# How to measure forward voltage?



## Dodge (Jan 14, 2008)

Novice question - how do I measure the forward voltage of my LED?

Is it as simple as turning up the voltage until I get the expected current (350mA, 750mA, 1A or whatever) then reading off the voltage at that point? Or is there anything more clever about it?

(Yes, I have tried the search feature, but if anyone can suggest search terms which will lead me directly to the answer that will be a useful reply).


----------



## SteveDavis (Jan 14, 2008)

If you're doing a one-off project, that is a good way to measure forward voltage. If you're doing something that you want to be repeatable, the best method is to not measure it at all, but to design so that the entire range of possible forward voltages, as indicated by your datasheet, will be supported at a current within the range of acceptability. The best thing is always to simply drive your device with a constant current driver and not worry about the Vf. Remember, a single part can creep in forward voltage over time anyway, so if you need consistency, always use a topology that will drive at the right current no matter what the Vf is (within reason, of course).


----------



## Oznog (Jan 14, 2008)

Well you probably want a current-limiting resistor in there if it's a common voltage source. Otherwise, there's only a fairly small voltage difference between 700mA and... smoke. Also the forward voltage drops as the die and heatsink heat up, so even if it was tweaked to 700mA at first it could be 1A a short time later at the same voltage. However a properly sized ballast resistor will buffer these radical changes in current as the supply and/or forward voltage change.
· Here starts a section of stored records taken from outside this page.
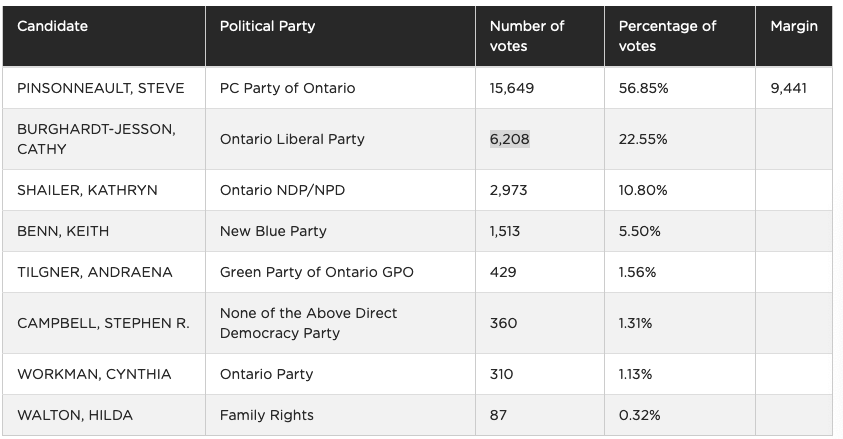Click the highlighted 6,208 vote count
843x439 pixels.
[x=509, y=139]
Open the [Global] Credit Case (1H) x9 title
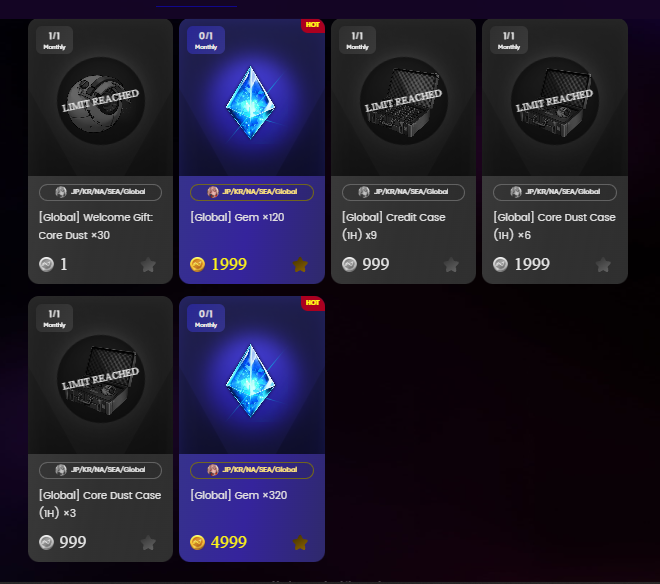 click(394, 226)
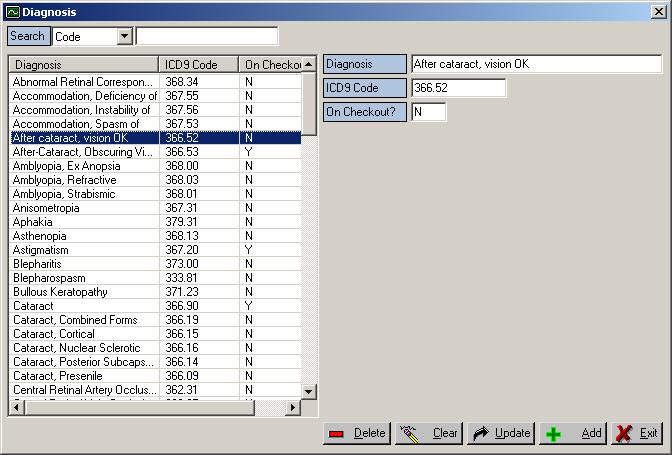This screenshot has height=455, width=672.
Task: Click the red Delete button
Action: tap(356, 433)
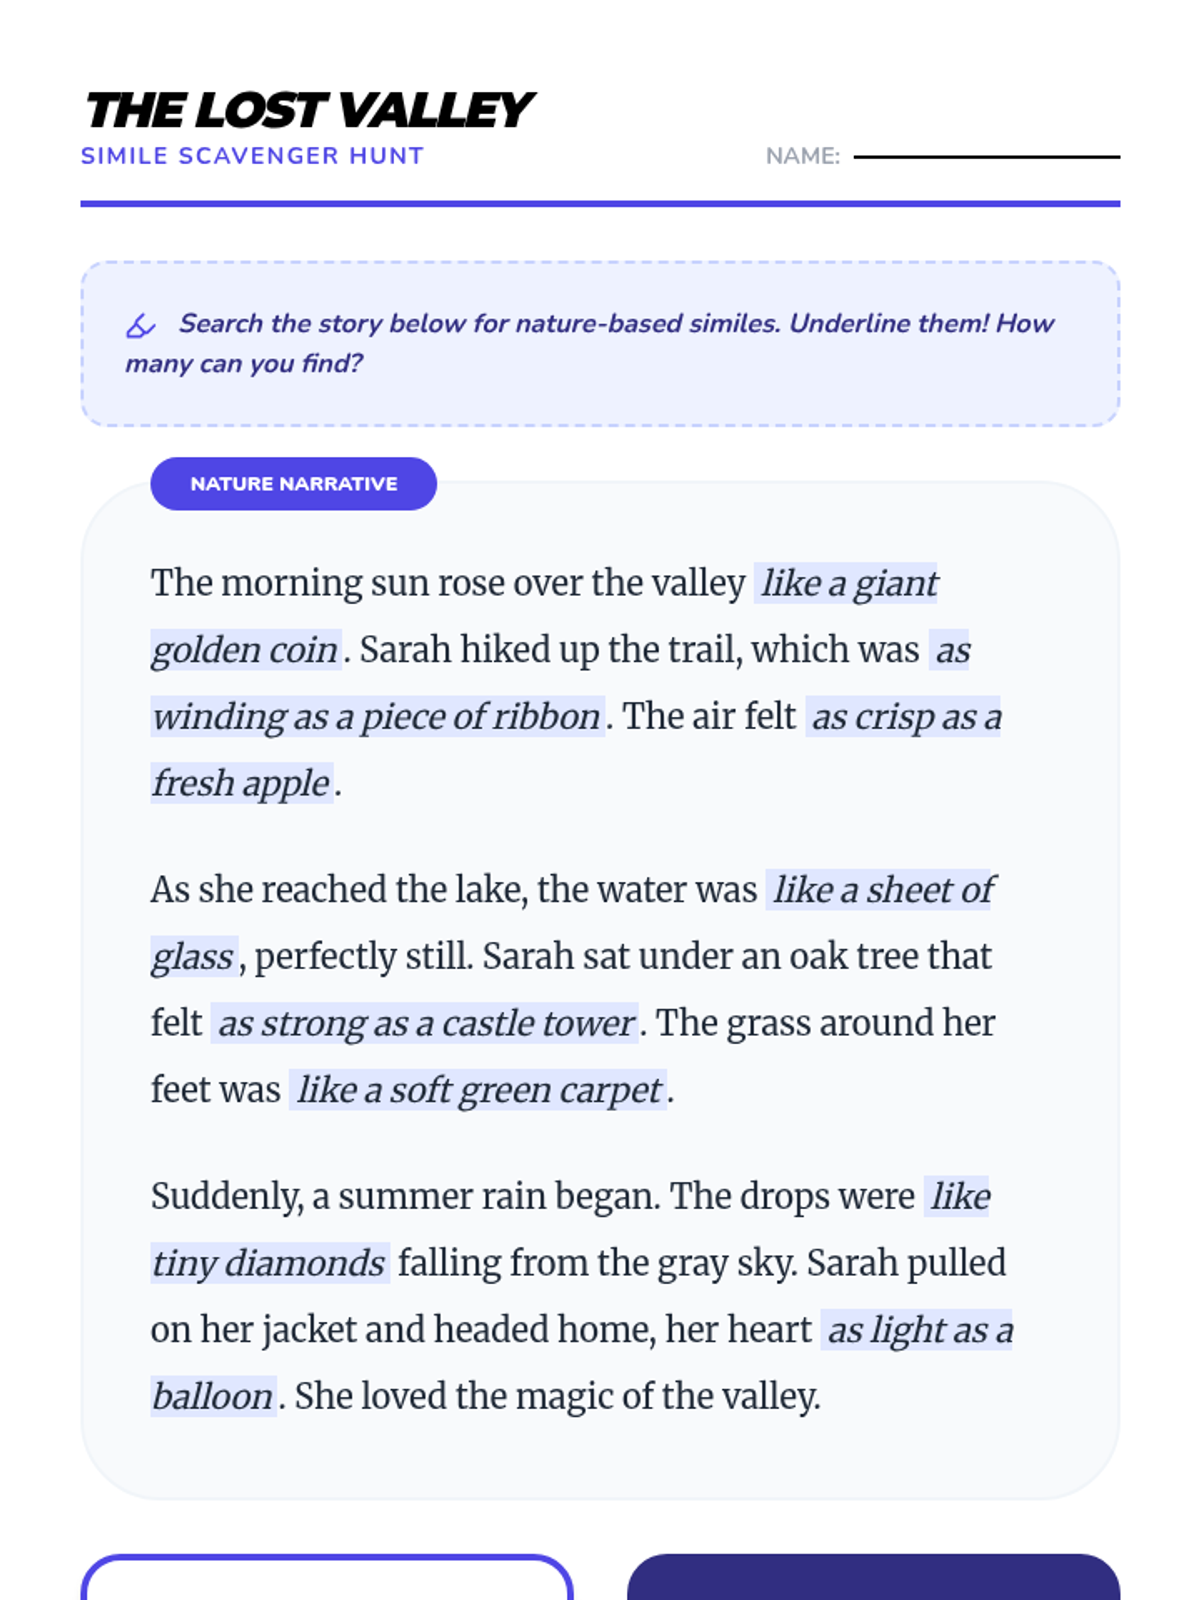Click the SIMILE SCAVENGER HUNT subtitle
1200x1600 pixels.
click(252, 156)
Be sure to use proper heatsinking. A 3W emitter not mounted on a Star will overheat VERY quickly when powered up at 3W. Faster than you can take any useful measurements on it.


----------



## Dodge (Jan 15, 2008)

OK - but if I put a resistor in there, surely that's going to throw the calculations right out? Certainly it means I can't rely on the supply voltage to tell me anything, but I guess I can directly measure the voltage across the LED.

What sort of value resistor would make sense when testing a Cree or SSC?


----------



## MatajumotorS (Jan 15, 2008)

Dodge said:


> Novice question - how do I measure the forward voltage of my LED?


Yo need constant current source, for example Lab PSU, or some AMC7135 drived from DX.
For example, you would like to know forward voltage @ 350mA:
take driver with one AMC (or cut traces to others if you have 2 3 or pieces on board) apply power 4.. 4,5V, and measure the voltage across the LED.
Same for other currents.
The by the Ohm's law calculate the limiting resistor.


----------



## SteveDavis (Jan 15, 2008)

Dodge:

To do the Vf measurement, if you have an adjustable voltage supply, you do not need a current limiting resistor. But that's only while you're doing the measurement. Once you're at the point that your ready to put the LED into it's permanent circuit, you need to make sure that the current is somehow regulated. As Oznog pointed out, the Vf will change over time, so a precise voltage regulator in the circuit will not be adequate. The resistor is there to take up excess voltage and react linearly with changes in voltage, to mitigate the effects that lowering the Vf can have on the current. 

The larger the voltage gap you leave for the resistor initially, the more consistent your current will be as the Vf changes. However, P=IV, so for the same current, your circuit will get less efficient as you make the gap larger.

Going with a linear regulator can greatly help to reduce this issue. A linear current regulator will adjust it's own resistance to maintain constant current. This way, you can keep a lower gap from your supply voltage to your initial Vf, and still maintain current. A buck switching regulator will do even better for efficiency, but will have a higher cost and take up more board space.


----------



## Dodge (Jan 15, 2008)

Thanks for the reply. Unfortunately, for the application I have in mind (4 Crees in an 18V DeWalt Snakelight, fan cooled) it's pretty hard to find a suitable regulated circuit. It needs to take in up to 20.5V (freshly charged) and supply all four LEDs - or maybe two pairs. If anyone can suggest a suitable board I'd be very grateful!

Kai has a board which will take up to 18V and supply multiple emitters - would it work to connect two of those boards in series?

As it's a one-off project I'm not too concerned about differing Vfs in different emitters, but I guess I should worry about it changing over time. Even more reason to be able to measure it accurately!


----------